Ousemane Dembélé, durante el partido contra el Dinamo en Kiev. / EP

Análisis

El Barça ya tiene dos balas

La recuperación de Ansu Fati y Dembélé devuelve la verticalidad a los culés

DANIEL PANERO Madrid

Ansu Fati y Ousmane Dembélé están de vuelta justo cuando más los necesita el Barcelona. En mitad de una crisis galopante, con una final en Kiev y en un mar de dudas futbolísticas, ambos aparecieron ante el Dinamo para recuperar la electricidad y demostrar que todavía hay verticalidad en el equipo azulgrana. El dúo formado por ambos promete devolver la ilusión a los culés.

«Ya lo habéis visto. Es un jugador diferente, con uno contra uno, con profundidad y visión de juego. Te capta casi siempre a dos rivales y ve al que está liberado», afirmó Sergi Barjuan en rueda de prensa tras el partido ante el Dinamo de Kiev al ser preguntado por Dembélé. El futbolista francés estuvo sobre el césped apenas 25 minutos pero fue más que suficiente para demostrar que está llamado a ser un jugador importante en la reconstrucción del nuevo Barça tras la salida de cracks como Leo Messi o Antoine Griezmann.

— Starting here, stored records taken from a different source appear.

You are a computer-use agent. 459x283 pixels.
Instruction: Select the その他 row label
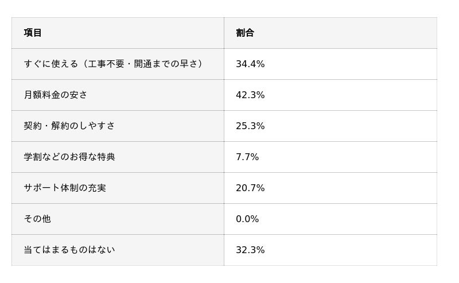click(37, 219)
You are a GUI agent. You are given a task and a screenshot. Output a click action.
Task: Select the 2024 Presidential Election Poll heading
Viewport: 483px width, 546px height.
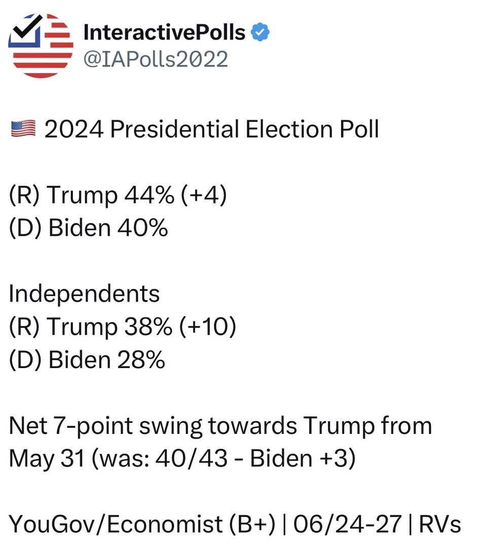pos(212,129)
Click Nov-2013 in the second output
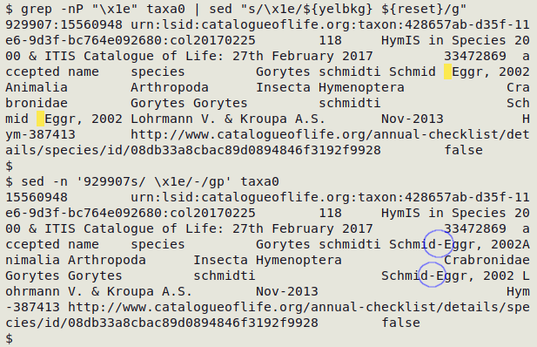The width and height of the screenshot is (537, 347). coord(287,292)
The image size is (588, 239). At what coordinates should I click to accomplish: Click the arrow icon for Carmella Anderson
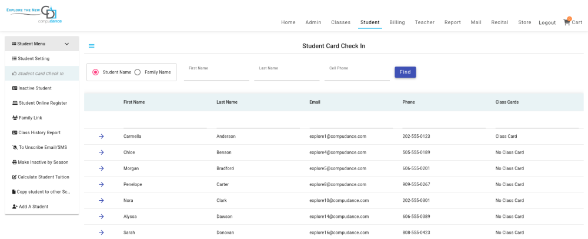[101, 137]
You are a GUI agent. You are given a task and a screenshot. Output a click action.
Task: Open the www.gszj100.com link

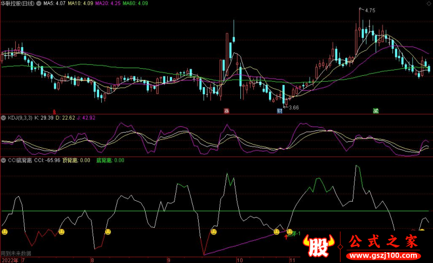(x=383, y=256)
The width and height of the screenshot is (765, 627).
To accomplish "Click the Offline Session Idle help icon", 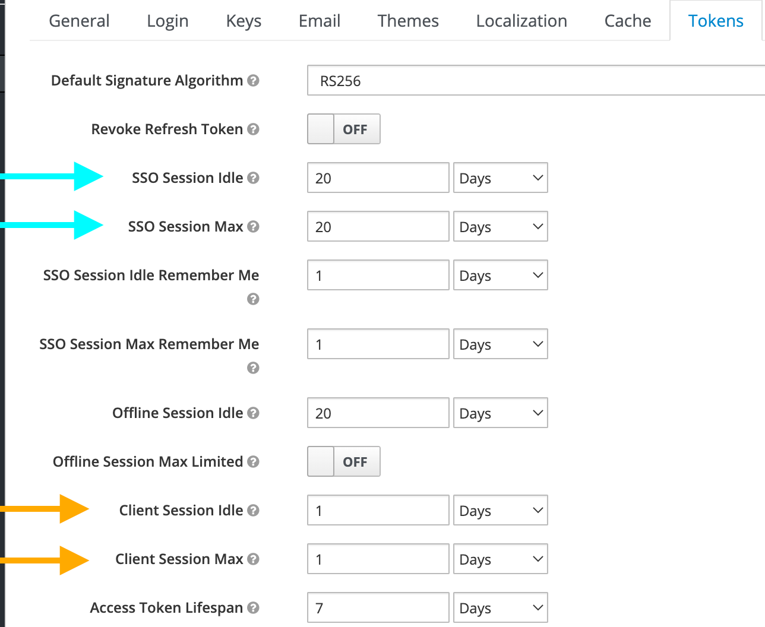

Dembélé es el desequilibrio que tanto le ha faltado al Barça en el primer tercio de la temporada, un jugador capaz de romper con la monotonía culé y ofrecer soluciones en ataque. Ante el Dinamo, su entrada en el terreno de juego fue un revulsivo y generó varias ocasiones de gol tanto en posicional como al contragolpe, otra variante más que ofrece el galo en un Barcelona que no va sobrado de recursos ofensivos.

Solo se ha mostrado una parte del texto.